I'm doing some concurrency testing using a simple ...
# ask-community
w
I'm doing some concurrency testing using a simple workflow with a mapped task that starts (dummy) AWS Batch jobs. Running locally (flow.run()) I manage to run into the AWS API limits. When I run the same flow via Prefect Cloud and an agent the bottleneck seems to be somewhere else because I don't see more than about 100 tasks running concurrently. In both cases I use a LocalDaskExecutor with 500 threads and the EC2 instance running the flow/agent is not at all busy (only waiting for Batch jobs to finish after all). Any ideas what could cause the slowdown using Cloud?
k
This might be relevant.
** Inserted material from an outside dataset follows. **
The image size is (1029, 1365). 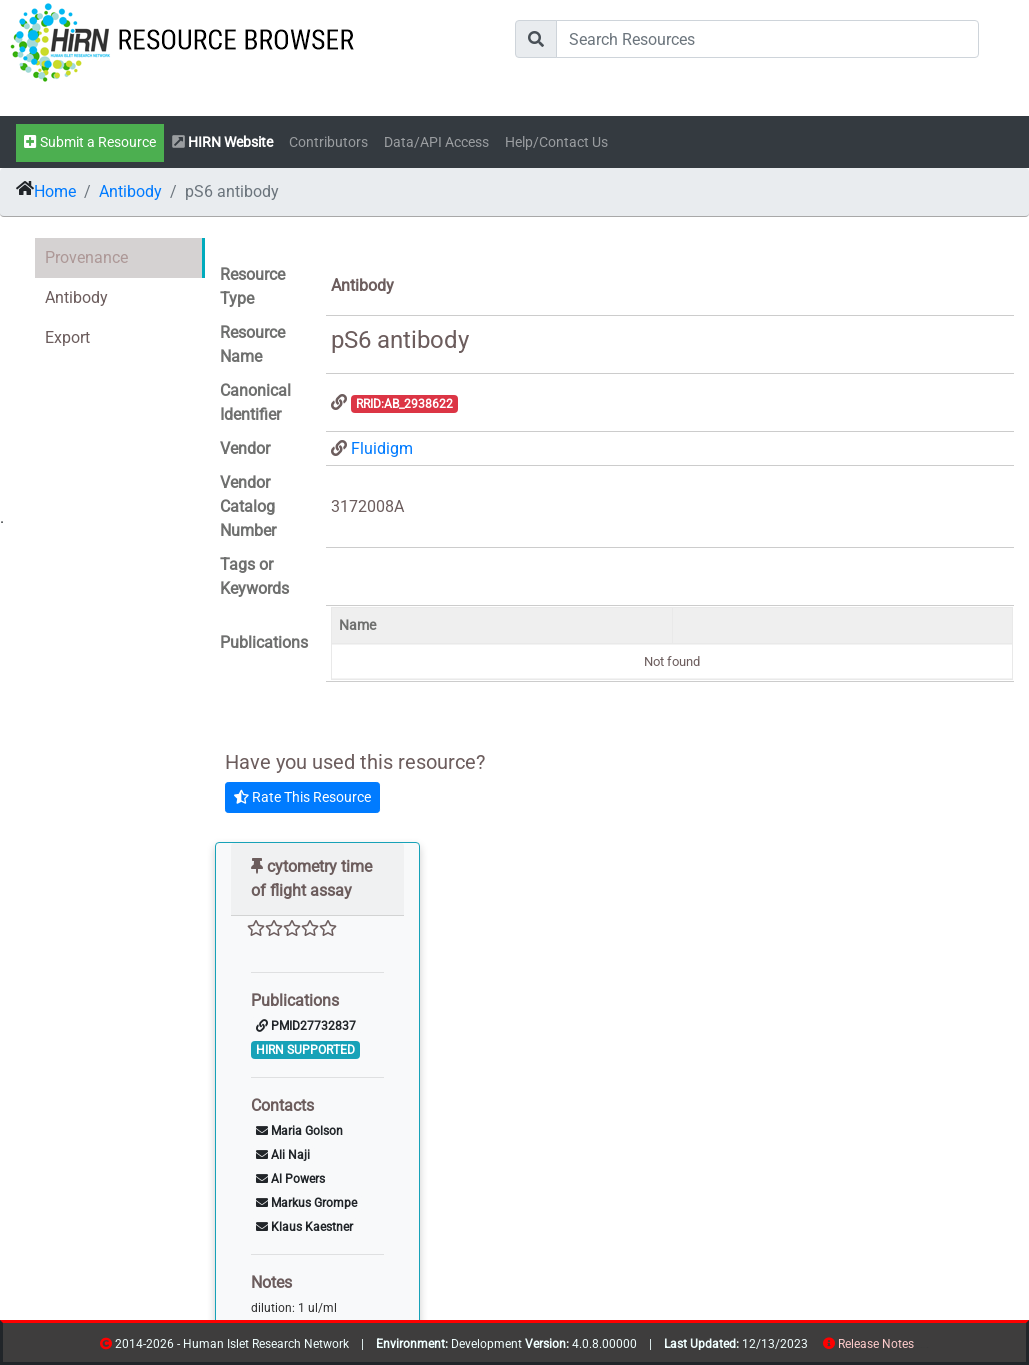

He said that there is a limit of 100 jobs you can wait for. Is this what you are running into?
w
The jobs do not get started in the first place, so I don't think so. Also note that this does not occur when running locally.
k
Did you specify the threads in the executor?
LocalDaskExecutor(num_workers=…)
?
w
Jup.. num_workers=500
I think I'll try to get a DaskExecutor with a local cluster with multiple processes and a bunch of threas per process going, to see if that makes a difference. There could be some inter-thread locking going on
k
The execution should be the same, just making sure, you don’t have any concurrency limits set right?
w
Nope.. triple checked that by now
t
@Wieger Opmeer sounds like an AWS API limiter you hit when running the flow on an AWS instance as opposed to a local instance? Maybe the AWS instance just gets higher throughput than your local instance due to networking and thus hits the AWS API limit for max calls per 10 second period (or whatever they limit it to!)